** DOCUMENT EXTRACT **
START
# Your Rocket Thoughts



## Oakley

Hello

Im a bit of a newbie to the forum so heres my 1st post.

I have recently sold my Silvia and I would like to get a Rocket so I was after some of your feedback on them pros/cons, reliability anything really!

Cheers.


----------



## shrink

If you have the dosh then make it so.... Great machines

Which one are you thinking of?


----------



## Oakley

shrink said:


> If you have the dosh then make it so.... Great machines
> 
> Which one are you thinking of?


Not sure on the model yet


----------



## Shady

I recently upgraded from a Silvia to an Cellini Evoluzione v2 - only managed to do a couple of shots before having to go away for work but am very happy with it. Excellent creme, very nice eye candy, and quieter than the Silvia.

The only downside is that it is bigger - so allow your space accordingly.


----------



## Glenn

Rocket make some beautiful machines and I have had the pleasure of using all models produced except the Rocket R58 - which I plan to address very shortly!

They are exceptionally well made and I believe the packaging issues have now been addressed too.

Rocket pay a bit of attention to the markets they sell to and take feedback for future development onboard.

What grinder will you be pairing the Rocket with?


----------



## MichaelSmith81

I love my rocket. Finish quality is great. The only downside is the small ish drip tray. If your plumbing in its not an issue. Also it makes great coffee


----------



## Crackazz

I have a rocket Giotto (best looking rocket) and they really are a superb bit of kit that look the bees knees. i too upgraded from a Silvia to one and it was like night and as it is with most e61 group heads I believe.

are you looking for new one or hoping to gets deal on a used one?


----------



## Oakley

Crackazz said:


> I have a rocket Giotto (best looking rocket) and they really are a superb bit of kit that look the bees knees. i too upgraded from a Silvia to one and it was like night and as it is with most e61 group heads I believe.
> 
> are you looking for new one or hoping to gets deal on a used one?


I would love to get a new one buts its looking more like a used one, that's if I can get hold of one!


----------



## RoloD

They are beautiful machines and have a good reputation.
END
(Dataset rows)
START
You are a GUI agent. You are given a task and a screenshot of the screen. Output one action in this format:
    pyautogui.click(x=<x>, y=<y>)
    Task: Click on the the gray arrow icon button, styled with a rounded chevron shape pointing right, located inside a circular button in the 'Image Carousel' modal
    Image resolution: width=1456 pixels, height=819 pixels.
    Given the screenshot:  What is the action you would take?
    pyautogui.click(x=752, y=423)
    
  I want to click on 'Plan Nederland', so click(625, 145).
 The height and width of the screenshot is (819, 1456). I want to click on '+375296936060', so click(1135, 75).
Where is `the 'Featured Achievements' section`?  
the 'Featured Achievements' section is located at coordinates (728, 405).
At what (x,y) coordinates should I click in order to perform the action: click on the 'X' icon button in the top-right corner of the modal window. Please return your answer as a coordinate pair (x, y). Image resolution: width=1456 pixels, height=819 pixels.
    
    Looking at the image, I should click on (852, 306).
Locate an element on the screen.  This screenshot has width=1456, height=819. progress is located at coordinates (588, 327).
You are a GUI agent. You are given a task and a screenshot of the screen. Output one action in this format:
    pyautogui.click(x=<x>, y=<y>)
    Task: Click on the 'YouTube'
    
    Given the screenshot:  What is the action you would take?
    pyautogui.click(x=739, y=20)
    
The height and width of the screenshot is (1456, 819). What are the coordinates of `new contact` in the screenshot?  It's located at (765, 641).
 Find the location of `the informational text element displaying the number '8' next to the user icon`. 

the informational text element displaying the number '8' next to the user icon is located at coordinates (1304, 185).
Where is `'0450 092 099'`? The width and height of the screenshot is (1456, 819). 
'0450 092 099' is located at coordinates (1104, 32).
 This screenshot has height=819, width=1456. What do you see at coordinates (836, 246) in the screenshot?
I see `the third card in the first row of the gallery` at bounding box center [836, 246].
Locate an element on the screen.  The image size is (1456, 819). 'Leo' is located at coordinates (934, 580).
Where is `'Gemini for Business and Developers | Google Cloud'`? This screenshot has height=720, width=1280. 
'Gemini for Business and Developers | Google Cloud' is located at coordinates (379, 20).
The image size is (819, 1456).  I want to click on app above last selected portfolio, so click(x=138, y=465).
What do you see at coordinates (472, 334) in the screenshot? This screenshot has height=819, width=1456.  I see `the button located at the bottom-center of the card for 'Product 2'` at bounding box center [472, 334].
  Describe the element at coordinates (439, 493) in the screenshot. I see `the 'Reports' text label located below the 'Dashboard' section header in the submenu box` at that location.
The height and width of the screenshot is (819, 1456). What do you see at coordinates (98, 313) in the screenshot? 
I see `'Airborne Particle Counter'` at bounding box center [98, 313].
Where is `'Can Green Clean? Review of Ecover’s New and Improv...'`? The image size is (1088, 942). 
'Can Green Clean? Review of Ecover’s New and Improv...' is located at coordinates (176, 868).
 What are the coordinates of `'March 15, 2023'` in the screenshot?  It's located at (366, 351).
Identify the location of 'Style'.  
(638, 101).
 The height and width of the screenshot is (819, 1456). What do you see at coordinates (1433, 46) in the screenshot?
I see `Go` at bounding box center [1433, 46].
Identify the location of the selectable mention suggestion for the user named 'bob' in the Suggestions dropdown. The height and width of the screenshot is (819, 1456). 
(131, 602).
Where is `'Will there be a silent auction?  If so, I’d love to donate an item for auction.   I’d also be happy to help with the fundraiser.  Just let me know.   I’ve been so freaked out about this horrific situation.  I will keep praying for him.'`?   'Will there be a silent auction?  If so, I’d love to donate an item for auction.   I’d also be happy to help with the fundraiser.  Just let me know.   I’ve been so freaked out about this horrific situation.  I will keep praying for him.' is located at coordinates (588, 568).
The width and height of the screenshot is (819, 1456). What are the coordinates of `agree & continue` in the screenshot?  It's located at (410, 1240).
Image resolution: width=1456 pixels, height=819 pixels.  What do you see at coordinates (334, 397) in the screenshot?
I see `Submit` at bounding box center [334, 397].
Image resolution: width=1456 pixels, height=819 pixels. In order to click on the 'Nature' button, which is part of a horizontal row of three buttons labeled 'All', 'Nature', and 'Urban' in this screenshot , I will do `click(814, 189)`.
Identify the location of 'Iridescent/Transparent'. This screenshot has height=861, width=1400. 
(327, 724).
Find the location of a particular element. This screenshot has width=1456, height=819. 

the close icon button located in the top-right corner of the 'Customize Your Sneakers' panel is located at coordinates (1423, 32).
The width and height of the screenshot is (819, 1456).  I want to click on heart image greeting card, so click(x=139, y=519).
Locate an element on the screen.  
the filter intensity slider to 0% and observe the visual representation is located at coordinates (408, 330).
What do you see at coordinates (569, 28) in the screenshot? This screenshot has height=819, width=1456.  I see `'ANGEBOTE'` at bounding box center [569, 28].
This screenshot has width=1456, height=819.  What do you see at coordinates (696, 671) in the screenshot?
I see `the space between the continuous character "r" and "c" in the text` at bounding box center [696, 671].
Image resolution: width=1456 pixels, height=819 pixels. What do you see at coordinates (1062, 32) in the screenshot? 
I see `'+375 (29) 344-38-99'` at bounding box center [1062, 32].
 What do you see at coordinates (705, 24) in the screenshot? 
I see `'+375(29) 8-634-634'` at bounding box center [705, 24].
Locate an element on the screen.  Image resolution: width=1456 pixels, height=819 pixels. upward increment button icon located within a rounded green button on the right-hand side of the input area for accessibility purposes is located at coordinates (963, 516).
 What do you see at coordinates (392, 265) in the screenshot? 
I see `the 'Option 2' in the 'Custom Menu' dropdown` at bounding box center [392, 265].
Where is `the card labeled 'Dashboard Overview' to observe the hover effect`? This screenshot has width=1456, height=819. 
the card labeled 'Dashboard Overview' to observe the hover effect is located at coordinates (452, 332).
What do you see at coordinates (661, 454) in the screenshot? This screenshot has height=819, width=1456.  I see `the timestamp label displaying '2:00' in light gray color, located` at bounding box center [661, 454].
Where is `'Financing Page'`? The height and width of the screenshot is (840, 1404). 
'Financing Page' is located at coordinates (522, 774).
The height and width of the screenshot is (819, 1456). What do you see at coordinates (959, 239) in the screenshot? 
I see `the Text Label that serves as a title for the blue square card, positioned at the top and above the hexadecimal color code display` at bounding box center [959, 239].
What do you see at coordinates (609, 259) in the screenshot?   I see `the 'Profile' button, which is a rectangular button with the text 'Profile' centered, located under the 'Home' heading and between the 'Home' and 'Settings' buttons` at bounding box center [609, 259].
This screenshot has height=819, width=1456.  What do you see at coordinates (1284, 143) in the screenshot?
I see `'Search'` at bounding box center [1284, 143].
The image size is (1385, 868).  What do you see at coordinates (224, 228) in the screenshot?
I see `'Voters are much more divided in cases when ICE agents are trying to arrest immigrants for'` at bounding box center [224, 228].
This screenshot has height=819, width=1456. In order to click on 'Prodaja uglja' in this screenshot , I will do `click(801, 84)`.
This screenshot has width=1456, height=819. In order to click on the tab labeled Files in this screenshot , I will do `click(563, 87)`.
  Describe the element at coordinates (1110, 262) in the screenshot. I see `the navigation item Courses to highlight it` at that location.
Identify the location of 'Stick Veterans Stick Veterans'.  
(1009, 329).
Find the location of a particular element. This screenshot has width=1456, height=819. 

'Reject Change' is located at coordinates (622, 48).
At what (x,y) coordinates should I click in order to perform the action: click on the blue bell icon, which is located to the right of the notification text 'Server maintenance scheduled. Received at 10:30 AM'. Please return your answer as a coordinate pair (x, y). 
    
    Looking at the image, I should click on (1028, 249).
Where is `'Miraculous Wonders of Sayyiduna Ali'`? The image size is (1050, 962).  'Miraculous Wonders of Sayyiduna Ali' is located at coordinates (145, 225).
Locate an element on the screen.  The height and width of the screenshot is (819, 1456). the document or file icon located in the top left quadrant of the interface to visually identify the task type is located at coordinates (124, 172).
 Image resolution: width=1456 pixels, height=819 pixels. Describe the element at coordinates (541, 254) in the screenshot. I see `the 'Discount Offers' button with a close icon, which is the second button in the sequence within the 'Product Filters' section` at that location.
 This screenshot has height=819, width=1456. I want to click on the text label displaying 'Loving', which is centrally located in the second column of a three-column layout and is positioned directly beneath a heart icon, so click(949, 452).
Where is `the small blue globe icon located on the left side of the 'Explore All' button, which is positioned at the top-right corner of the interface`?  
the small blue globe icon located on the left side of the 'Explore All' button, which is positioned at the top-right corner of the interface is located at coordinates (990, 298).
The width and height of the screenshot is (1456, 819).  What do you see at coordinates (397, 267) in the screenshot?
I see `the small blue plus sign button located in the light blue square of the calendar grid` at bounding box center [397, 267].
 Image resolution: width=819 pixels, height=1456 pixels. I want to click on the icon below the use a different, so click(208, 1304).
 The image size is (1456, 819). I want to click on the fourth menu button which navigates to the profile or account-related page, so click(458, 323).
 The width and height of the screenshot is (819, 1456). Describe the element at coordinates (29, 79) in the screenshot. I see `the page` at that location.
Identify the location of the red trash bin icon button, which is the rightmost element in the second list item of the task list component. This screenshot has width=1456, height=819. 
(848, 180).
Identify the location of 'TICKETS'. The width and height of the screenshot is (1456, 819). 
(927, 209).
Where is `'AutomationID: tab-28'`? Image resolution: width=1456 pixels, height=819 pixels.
END
** TASK A **
Answer these questions using the Rocket forum thread:
(i) Which machine did Shady upgrade to from a Silvia?
(ii) Which Rocket model has Glenn not yet used?
(iii) What downside does MichaelSmith81 name for his Rocket?
** TASK B **
From the Rocket forum thread, write out the passage between "Rocket make some" and "address very shortly!", inclusive.
These rows have no connection to the forum thread about Rocket espresso machines.

** EXPECTED OUTPUT A **
(i) A Cellini Evoluzione v2
(ii) The Rocket R58
(iii) The small-ish drip tray

** EXPECTED OUTPUT B **
Rocket make some beautiful machines and I have had the pleasure of using all models produced except the Rocket R58 - which I plan to address very shortly!